*TASK DESCRIPTION*. Let the line containing "Open chat options three-dot menu" serve as the first line of the answer and the final line of the entries as its last, with every line between copied exactly.

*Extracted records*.
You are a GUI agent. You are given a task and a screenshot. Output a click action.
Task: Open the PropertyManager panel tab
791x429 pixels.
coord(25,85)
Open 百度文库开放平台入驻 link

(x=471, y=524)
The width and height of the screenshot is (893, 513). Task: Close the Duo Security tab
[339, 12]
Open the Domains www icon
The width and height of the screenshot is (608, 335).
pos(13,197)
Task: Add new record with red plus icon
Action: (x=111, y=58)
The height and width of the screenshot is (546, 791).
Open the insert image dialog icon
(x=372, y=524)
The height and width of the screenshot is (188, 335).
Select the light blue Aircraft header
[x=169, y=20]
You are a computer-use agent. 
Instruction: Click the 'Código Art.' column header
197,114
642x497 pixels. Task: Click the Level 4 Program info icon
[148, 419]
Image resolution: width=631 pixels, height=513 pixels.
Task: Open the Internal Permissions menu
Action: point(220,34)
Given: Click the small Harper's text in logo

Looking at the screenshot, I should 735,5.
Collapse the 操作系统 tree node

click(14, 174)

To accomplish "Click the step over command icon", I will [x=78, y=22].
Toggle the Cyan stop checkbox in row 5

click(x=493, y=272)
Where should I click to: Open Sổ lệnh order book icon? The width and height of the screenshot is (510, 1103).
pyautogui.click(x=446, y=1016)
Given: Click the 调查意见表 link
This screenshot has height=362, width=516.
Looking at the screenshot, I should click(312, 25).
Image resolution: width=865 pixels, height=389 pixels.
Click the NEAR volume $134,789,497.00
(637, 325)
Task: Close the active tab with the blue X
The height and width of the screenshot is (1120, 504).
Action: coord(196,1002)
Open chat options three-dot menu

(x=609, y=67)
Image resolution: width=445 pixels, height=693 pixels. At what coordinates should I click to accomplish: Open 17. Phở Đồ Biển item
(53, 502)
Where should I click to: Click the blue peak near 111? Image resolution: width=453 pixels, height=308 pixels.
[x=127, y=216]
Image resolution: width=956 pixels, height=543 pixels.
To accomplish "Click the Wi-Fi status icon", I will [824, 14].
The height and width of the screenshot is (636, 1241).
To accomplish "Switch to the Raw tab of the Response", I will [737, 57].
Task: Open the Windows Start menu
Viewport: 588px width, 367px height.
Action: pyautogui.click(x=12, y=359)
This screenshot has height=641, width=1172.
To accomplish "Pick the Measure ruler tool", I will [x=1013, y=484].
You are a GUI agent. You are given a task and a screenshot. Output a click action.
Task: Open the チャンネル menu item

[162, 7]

*RESPONSE*.
Open chat options three-dot menu

(x=609, y=67)
Image resolution: width=445 pixels, height=693 pixels. At what coordinates should I click to accomplish: Open 17. Phở Đồ Biển item
(53, 502)
Where should I click to: Click the blue peak near 111? Image resolution: width=453 pixels, height=308 pixels.
[x=127, y=216]
Image resolution: width=956 pixels, height=543 pixels.
To accomplish "Click the Wi-Fi status icon", I will [824, 14].
The height and width of the screenshot is (636, 1241).
To accomplish "Switch to the Raw tab of the Response", I will [737, 57].
Task: Open the Windows Start menu
Viewport: 588px width, 367px height.
Action: pyautogui.click(x=12, y=359)
This screenshot has height=641, width=1172.
To accomplish "Pick the Measure ruler tool", I will [x=1013, y=484].
You are a GUI agent. You are given a task and a screenshot. Output a click action.
Task: Open the チャンネル menu item

[162, 7]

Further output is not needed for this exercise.